Why she matters: Terrorism experts believe Degauque was the first European Muslim woman to execute a suicide attack. European women who marry Muslim men are now the largest source of religious conversions in Europe, and European counterterrorism officials are increasingly concerned that female converts represent a small but potentially deadly element of the terrorist threat in Europe.
Ahmed Said Ahmed al-Ghamdi
Country of birth: Saudi Arabia
Age: 20
Mission: Suicide bombing in Mosul, Iraq
Background: Acquaintances describe Ghamdi as well-mannered and polite. He studied medicine in the Sudan, where his father was a diplomat at the Saudi embassy. While there, Ghamdi began to show signs of increasing Islamic devotion, growing a beard and studying the Koran intensely. He was recruited by the Northern Iraq-based insurgent group Ansar al-Sunna and on Dec. 21, 2004, Ghamdi used an explosive vest to detonate himself inside a mess hall at a U.S. military base in Mosul. The attack killed 22 people and wounded 60 others. It was the single largest loss of American life ever on a U.S. military base.

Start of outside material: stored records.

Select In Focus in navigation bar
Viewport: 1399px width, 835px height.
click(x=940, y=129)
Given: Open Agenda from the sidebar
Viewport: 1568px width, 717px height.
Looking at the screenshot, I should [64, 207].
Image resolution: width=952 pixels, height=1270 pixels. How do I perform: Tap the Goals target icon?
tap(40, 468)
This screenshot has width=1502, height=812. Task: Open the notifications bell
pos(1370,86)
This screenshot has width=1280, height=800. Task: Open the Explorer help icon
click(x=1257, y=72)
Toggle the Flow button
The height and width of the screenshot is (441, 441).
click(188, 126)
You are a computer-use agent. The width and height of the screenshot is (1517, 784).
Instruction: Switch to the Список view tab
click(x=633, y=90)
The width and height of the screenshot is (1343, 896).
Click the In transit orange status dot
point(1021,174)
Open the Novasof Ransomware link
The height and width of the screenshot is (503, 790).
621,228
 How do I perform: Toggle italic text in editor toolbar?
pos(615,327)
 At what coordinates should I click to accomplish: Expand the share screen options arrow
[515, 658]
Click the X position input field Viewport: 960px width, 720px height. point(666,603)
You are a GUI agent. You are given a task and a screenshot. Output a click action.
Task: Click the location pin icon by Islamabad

Why he matters: Ghamdi’s radicalization is notable because he was smart, well-connected in Riyadh, and had excellent career prospects. Raised within the Saudi upper class, he represents the higher end of the intelligence scale among Middle Eastern youth, a group not traditionally thought of as a hotbed for terrorist recruiting. But his eventual turn to terror perhaps should not have come as a surprise. Three members of the Ghamdi clan were among the 9/11 highjackers.
Kafeel Ahmed
Country of birth: India
Age: 27
Mission: Attempted suicide bombing in Scotland
Background: Ahmed was born in Bangalore, India, and raised in Saudi Arabia and Iran, where his parents worked as doctors. He trained as an engineer at a university back in India before pursuing master’s and doctoral degrees in Britain. Ahmed worked for a blue-chip Indian outsourcing company in 2005–06 that serviced clients in the aeronautics industry, including Boeing and Airbus. On June 30, 2007, Ahmed and a companion crashed a Jeep full of propane canisters into Glasgow’s airport. Ahmed survived the attack but later died of burns.
Why he matters: The first terrorist attack in Scotland since the 1988 Lockerbie bombing, Ahmed’s case shows how new technologies are helping to recruit the next generation of terrorists. Authorities believe he was radicalized in Islamist chatrooms, where he followed events in Afghanistan, Iraq, and Palestine closely. He was fond of downloading speeches delivered by Osama bin Laden, yet he showed little interest in Islamist causes in India. It was also on jihadist Internet sites that Ahmed downloaded hundreds of bomb designs.